婆婆有个规矩:家里哪儿都能去,就阁楼不能上。
那把黄铜钥匙永远挂在她腰间,洗澡都不摘。结婚三年,我提过两次想收拾阁楼,婆婆脸色立刻沉下来:“那里头都是灰,脏。”
直到上周三,婆婆突然中风送医。抢救室外,护士递来她的衣物,那把钥匙从裤袋滑落,“当啷”一声砸在地上。
我鬼使神差地捡起来。
丈夫在ICU外守夜,我独自回家。站在阁楼门前,手抖得对不准锁孔。拧开时,生锈的门轴发出刺耳的呻吟——
灰尘在昏黄光线里飞舞。然后,我看见墙上密密麻麻,贴满了我的照片。
不是普通的照片。
是我从小到大各个时期的影像:小学毕业典礼、中学运动会、大学宿舍楼下、和前男友逛街、甚至上周在咖啡厅和闺蜜自拍……有些角度明显是偷拍。

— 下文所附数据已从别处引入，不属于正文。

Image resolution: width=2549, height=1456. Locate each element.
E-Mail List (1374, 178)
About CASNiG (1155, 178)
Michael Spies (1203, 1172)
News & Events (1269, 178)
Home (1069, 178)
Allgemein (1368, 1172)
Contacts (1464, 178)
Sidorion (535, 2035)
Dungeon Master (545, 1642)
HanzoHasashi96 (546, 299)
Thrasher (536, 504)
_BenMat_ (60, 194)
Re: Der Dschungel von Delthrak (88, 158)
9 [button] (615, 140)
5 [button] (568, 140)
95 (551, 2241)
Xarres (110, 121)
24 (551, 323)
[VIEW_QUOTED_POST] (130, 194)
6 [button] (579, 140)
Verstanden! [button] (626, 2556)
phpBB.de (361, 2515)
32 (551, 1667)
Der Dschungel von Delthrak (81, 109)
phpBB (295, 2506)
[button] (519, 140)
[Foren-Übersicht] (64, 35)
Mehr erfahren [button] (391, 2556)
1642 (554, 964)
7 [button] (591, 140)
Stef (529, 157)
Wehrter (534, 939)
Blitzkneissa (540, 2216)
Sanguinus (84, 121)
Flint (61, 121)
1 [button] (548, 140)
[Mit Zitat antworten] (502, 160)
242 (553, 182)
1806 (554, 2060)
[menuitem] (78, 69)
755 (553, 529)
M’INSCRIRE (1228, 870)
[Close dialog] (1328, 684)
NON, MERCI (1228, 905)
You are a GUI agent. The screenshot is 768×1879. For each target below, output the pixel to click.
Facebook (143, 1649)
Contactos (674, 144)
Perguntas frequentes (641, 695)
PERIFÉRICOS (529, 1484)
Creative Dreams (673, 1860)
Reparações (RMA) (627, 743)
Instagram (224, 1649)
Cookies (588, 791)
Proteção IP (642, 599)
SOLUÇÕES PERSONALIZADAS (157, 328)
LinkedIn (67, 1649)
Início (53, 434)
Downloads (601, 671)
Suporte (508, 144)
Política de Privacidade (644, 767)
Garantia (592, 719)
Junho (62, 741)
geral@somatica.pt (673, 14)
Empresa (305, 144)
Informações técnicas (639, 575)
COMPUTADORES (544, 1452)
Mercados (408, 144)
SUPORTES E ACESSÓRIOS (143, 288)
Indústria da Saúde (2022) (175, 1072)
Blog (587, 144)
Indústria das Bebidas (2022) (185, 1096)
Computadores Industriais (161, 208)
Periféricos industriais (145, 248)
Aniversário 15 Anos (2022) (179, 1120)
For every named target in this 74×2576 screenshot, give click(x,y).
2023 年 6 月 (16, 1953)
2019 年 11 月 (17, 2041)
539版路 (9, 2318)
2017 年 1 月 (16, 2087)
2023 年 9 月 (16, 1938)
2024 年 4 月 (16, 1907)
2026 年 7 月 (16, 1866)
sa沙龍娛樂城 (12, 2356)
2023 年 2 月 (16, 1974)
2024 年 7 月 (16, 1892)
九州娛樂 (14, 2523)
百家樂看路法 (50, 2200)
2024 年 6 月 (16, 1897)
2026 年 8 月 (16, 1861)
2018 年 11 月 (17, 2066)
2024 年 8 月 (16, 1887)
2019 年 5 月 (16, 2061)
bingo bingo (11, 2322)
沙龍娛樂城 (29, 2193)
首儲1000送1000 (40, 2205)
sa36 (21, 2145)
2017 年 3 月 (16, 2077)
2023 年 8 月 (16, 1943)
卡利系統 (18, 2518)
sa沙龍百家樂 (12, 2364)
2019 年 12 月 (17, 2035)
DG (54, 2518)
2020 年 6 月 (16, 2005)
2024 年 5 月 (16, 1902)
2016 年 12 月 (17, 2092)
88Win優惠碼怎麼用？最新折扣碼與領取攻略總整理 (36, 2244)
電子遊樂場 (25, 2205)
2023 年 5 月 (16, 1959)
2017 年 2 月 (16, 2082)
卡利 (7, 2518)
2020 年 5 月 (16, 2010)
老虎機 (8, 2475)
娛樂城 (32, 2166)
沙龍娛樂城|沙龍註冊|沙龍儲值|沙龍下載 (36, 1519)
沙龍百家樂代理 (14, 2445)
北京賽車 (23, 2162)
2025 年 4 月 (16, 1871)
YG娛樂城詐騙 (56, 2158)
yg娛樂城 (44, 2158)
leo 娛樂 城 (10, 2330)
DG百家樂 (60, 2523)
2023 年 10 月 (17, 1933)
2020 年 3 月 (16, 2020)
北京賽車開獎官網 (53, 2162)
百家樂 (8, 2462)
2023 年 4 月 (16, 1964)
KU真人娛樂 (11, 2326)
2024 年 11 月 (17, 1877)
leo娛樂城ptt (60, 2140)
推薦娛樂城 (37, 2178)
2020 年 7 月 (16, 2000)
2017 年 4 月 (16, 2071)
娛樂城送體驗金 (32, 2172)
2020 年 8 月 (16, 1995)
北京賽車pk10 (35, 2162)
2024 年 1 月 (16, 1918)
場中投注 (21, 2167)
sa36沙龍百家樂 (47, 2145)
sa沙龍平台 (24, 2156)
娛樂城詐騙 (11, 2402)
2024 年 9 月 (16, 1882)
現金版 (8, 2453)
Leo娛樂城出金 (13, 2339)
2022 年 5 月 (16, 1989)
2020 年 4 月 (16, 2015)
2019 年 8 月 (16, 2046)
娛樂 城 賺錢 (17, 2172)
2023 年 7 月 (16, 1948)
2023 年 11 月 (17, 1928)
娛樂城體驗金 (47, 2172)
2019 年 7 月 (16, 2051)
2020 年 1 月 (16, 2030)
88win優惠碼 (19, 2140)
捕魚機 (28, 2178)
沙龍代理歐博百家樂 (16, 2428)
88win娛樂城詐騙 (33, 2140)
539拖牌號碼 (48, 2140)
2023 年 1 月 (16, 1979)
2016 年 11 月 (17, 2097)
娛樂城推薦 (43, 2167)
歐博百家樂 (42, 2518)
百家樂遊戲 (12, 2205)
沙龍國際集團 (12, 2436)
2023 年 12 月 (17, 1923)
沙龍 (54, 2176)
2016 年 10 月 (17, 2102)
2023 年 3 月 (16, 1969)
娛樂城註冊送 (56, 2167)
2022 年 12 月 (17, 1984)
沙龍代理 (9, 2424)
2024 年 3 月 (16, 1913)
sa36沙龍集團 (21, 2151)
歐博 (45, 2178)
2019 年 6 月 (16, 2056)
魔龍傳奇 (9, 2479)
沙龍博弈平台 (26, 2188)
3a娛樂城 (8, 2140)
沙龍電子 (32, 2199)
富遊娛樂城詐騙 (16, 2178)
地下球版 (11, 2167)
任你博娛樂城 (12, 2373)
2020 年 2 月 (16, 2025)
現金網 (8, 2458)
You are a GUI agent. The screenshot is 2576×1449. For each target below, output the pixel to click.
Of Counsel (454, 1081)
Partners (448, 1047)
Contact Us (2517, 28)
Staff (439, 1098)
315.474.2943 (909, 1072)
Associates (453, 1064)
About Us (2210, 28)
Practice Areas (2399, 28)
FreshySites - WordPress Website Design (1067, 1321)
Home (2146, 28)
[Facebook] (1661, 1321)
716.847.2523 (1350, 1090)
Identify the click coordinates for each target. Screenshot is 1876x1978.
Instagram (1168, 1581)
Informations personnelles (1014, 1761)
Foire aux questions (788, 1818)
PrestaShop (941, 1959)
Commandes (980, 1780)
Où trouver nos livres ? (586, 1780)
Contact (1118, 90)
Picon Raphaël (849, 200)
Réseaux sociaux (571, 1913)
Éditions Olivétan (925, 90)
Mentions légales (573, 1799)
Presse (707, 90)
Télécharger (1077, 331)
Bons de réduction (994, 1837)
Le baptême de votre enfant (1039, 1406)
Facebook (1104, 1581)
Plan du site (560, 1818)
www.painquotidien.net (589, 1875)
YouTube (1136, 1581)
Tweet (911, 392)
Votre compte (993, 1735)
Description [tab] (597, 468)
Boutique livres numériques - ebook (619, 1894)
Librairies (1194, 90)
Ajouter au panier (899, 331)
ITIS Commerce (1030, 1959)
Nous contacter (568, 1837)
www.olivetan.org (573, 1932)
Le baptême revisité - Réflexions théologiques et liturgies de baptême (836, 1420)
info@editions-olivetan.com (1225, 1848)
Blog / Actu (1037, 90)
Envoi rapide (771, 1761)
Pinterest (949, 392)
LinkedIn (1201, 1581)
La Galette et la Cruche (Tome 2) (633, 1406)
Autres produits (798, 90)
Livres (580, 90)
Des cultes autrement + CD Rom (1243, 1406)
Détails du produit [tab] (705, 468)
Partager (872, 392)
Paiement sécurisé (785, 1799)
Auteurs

最中央那张,是我七岁穿着碎花裙在公园玩滑梯。可我记得,那张照片只存在老家相册里,连我妈都找不到了。
我腿一软,扶住旧衣柜。柜门“吱呀”敞开,里面整整齐齐挂着——
全是我小时候穿过的衣服。那条碎花裙就在最前面,领口磨损处和我记忆里一模一样。
衣柜下层有个铁盒。我颤抖着打开,里面是一沓病历:**“王秀兰,重度妄想症,伴有强烈移情倾向……将他人子女幻想为己出。”**日期是二十年前。
还有几张泛黄的纸,是领养申请,被红笔批注“驳回”。
手机突然震动,丈夫发来消息:“妈醒了,一直喊你名字。”
我跌跌撞撞冲到医院。婆婆戴着氧气面罩,看见我,浑浊的眼睛突然亮起来。她艰难地抬手,我下意识后退半步。
“孩…子…”她嘴唇嚅动,“阁楼…你去了?”
我点头,眼泪不知怎么就掉下来。
婆婆笑了,眼泪从眼角皱纹滑进白发:“吓着了吧…那些,都是妈攒的…”
“可我不是……”我哽咽。
“我知道。”她闭上眼,“我亲女儿要是活着,也该你这么大了。”
丈夫这时推门进来,红着眼眶:“妈刚跟我说了。”
他递给我一张黑白照片。上面是个扎羊角辫的小女孩,眉眼和我有七分像。背后钢笔字:**“爱女小萍,1985-1992,车祸。”**
“你第一次来家里吃饭,妈就愣住了。”丈夫声音发哑,“后来她偷偷去打听你,发现你生日和小萍忌日是同一天,身高、酒窝都像…她就魔怔了。”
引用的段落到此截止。